● **SHORT TASK**
Report every line of the data below that contains the word "column".

[Data on word and element locations]
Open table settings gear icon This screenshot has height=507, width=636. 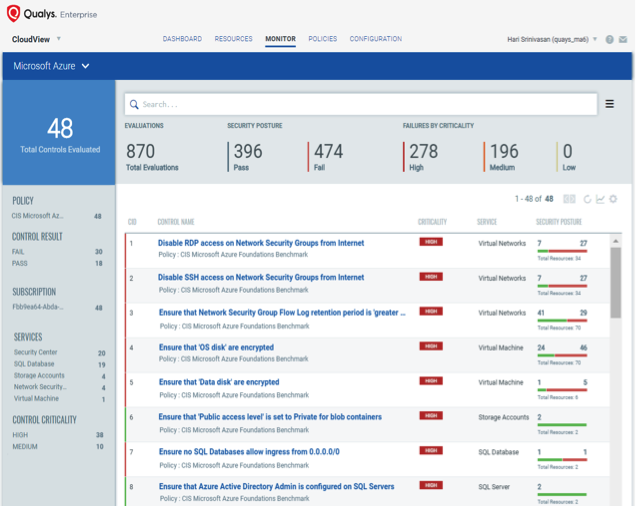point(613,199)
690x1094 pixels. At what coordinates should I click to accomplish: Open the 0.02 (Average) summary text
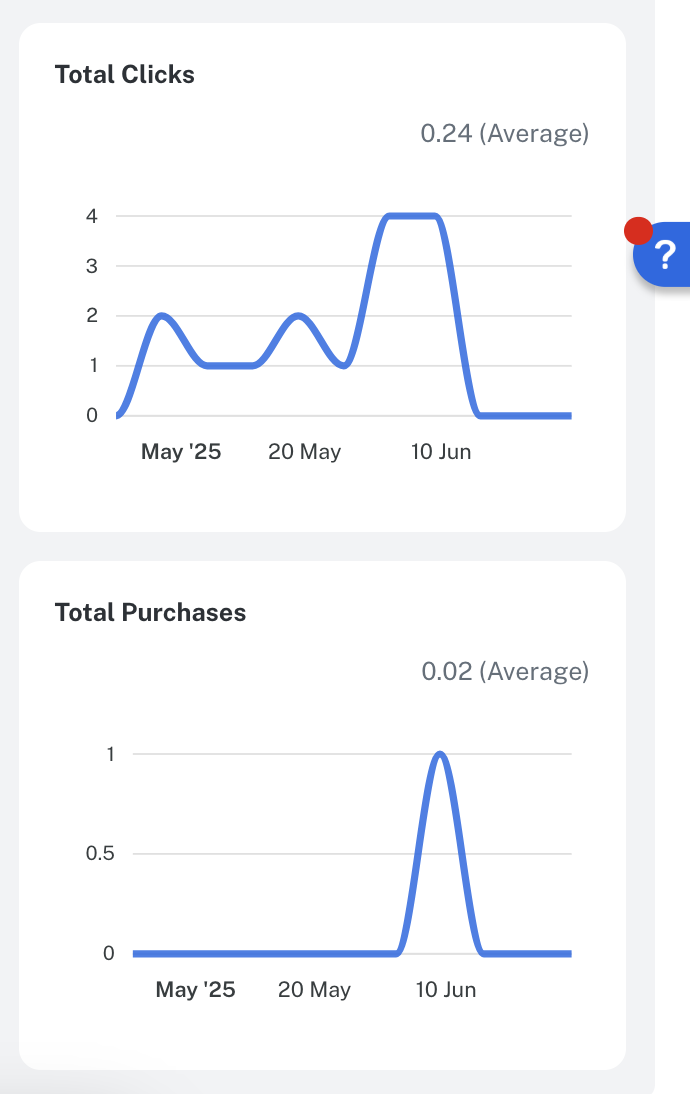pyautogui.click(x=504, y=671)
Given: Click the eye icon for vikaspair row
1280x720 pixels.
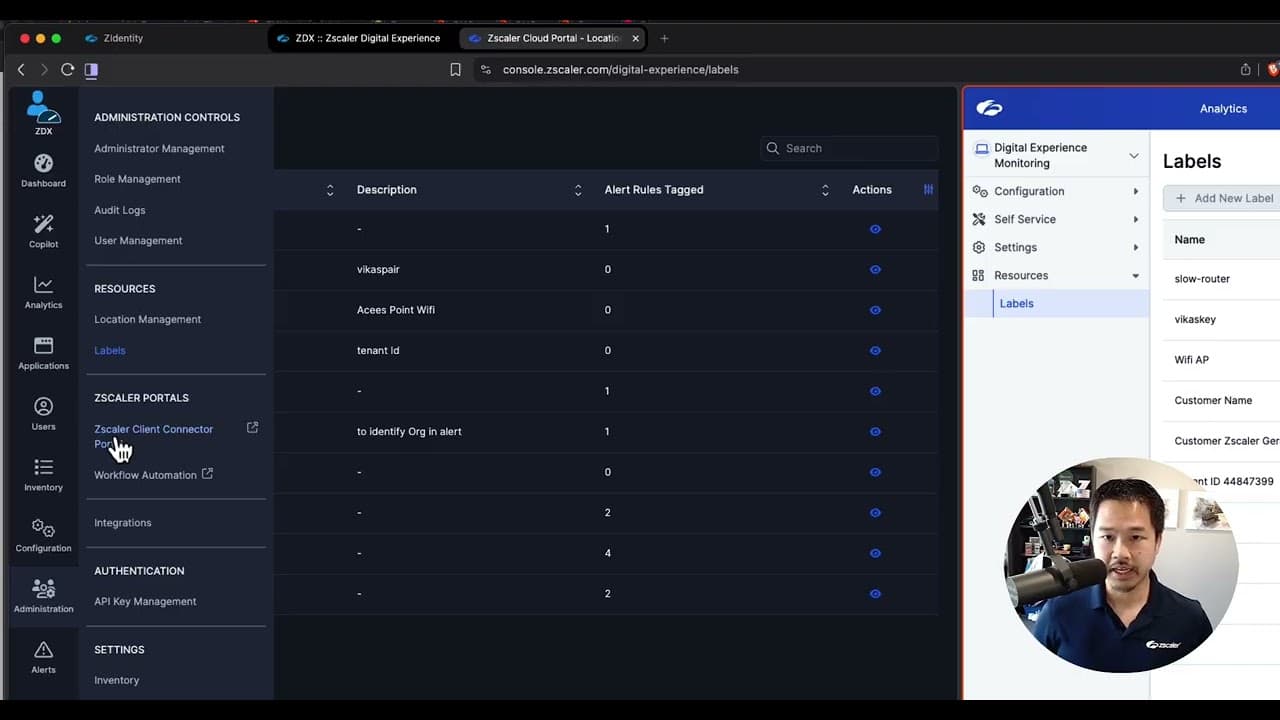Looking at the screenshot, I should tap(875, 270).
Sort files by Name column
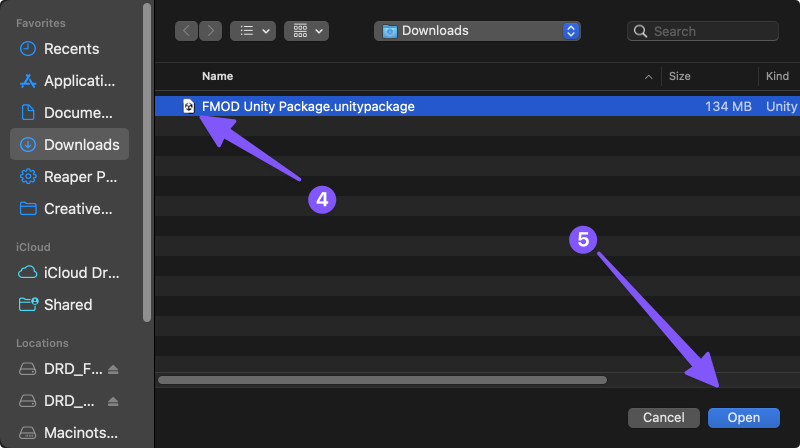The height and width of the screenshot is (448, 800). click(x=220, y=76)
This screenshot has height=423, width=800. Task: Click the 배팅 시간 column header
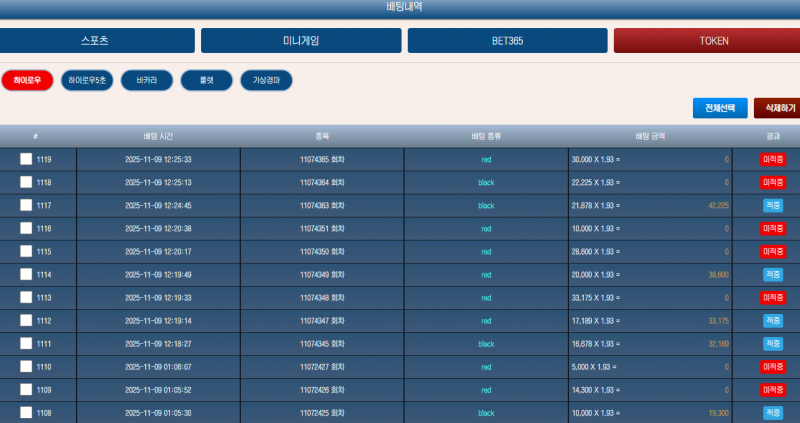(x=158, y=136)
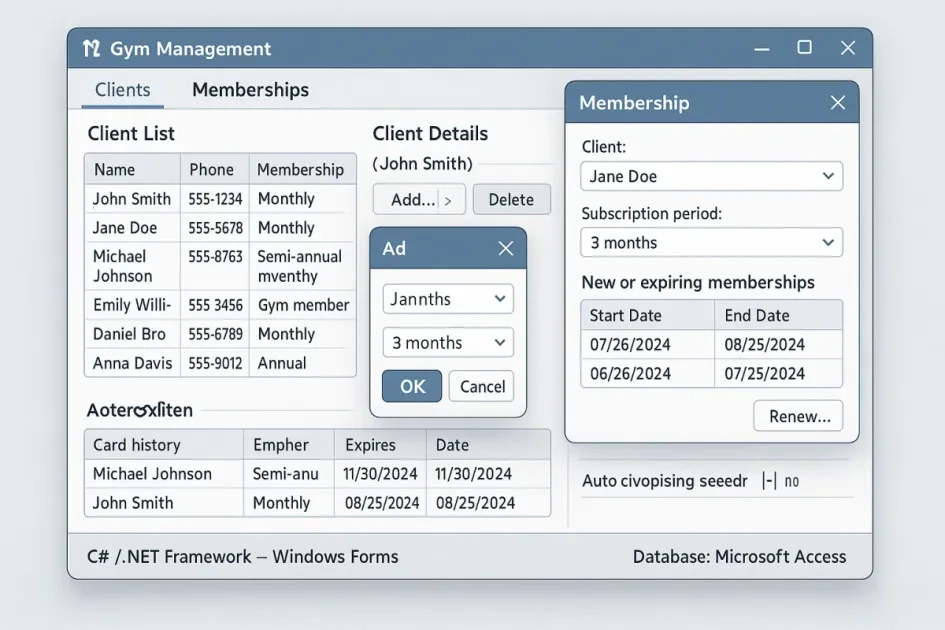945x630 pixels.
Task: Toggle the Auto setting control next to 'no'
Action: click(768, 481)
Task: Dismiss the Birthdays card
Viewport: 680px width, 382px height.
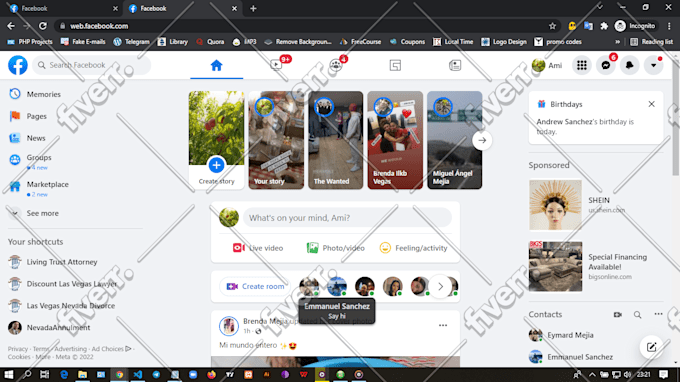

● **RESULT OF THIS EXERCISE**
Sort files by Name column
This screenshot has height=423, width=800. Task: Click the 배팅 시간 column header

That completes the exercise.